Material provided start

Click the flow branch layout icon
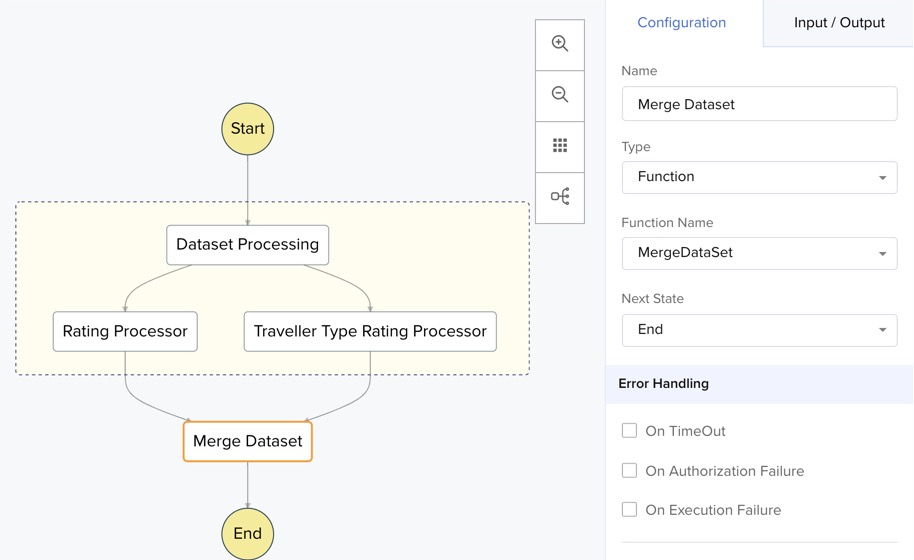The image size is (914, 560). tap(560, 197)
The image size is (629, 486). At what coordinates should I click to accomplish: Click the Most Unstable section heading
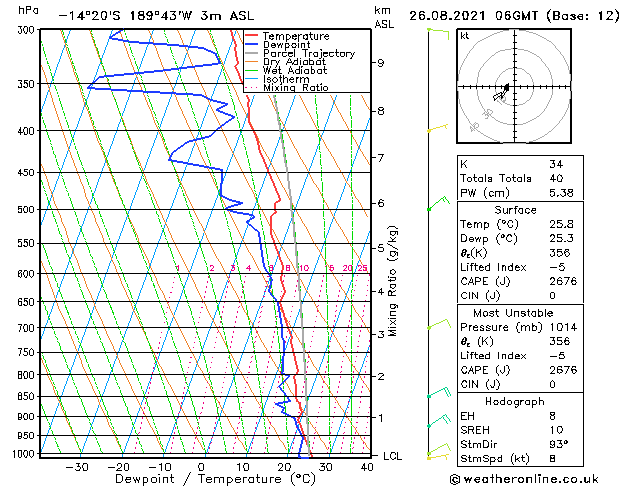click(513, 313)
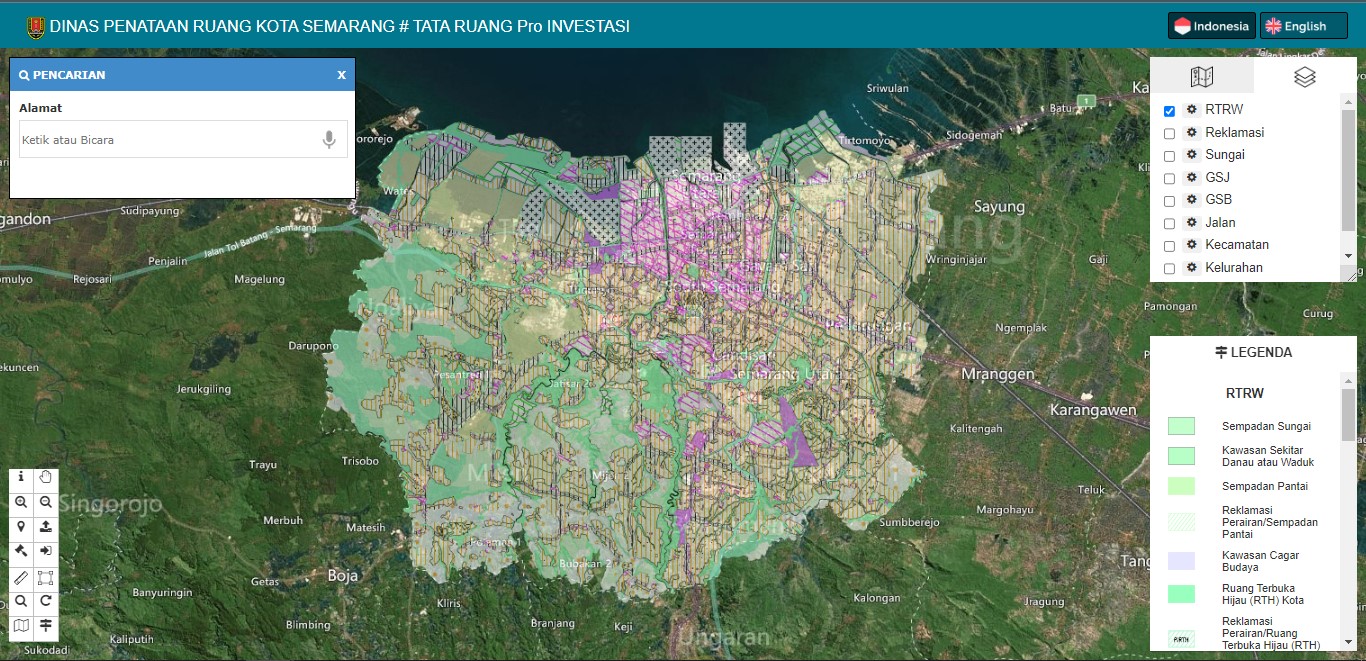The height and width of the screenshot is (661, 1366).
Task: Open settings gear for Jalan layer
Action: pos(1191,223)
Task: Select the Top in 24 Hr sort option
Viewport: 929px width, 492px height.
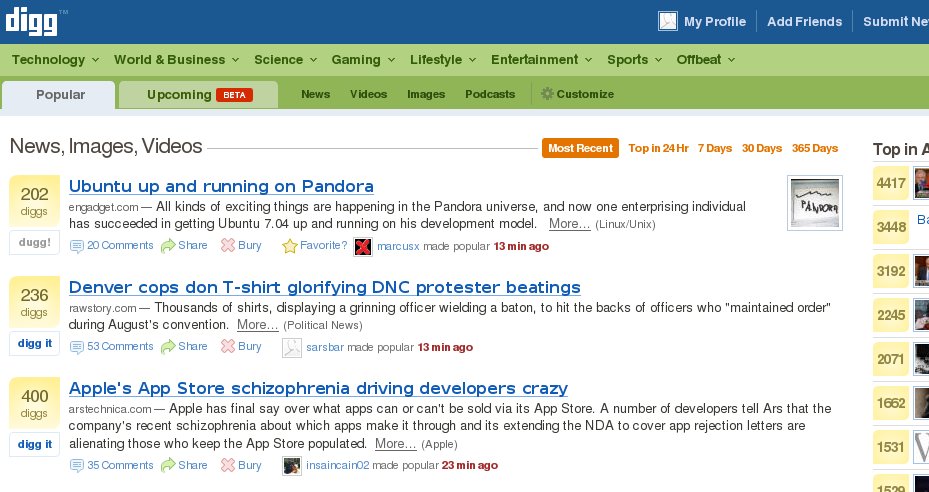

Material provided end

Aim
Revise all of the records above by changing "section heading" to "section title" and keeping everything else the same. Omit the pictures from your answer.

Written answer
Click the flow branch layout icon
The image size is (914, 560). tap(560, 197)
The image size is (629, 486). At what coordinates should I click to accomplish: Click the Most Unstable section title
click(513, 313)
The height and width of the screenshot is (661, 1366).
Task: Open settings gear for Jalan layer
Action: pos(1191,223)
Task: Select the Top in 24 Hr sort option
Viewport: 929px width, 492px height.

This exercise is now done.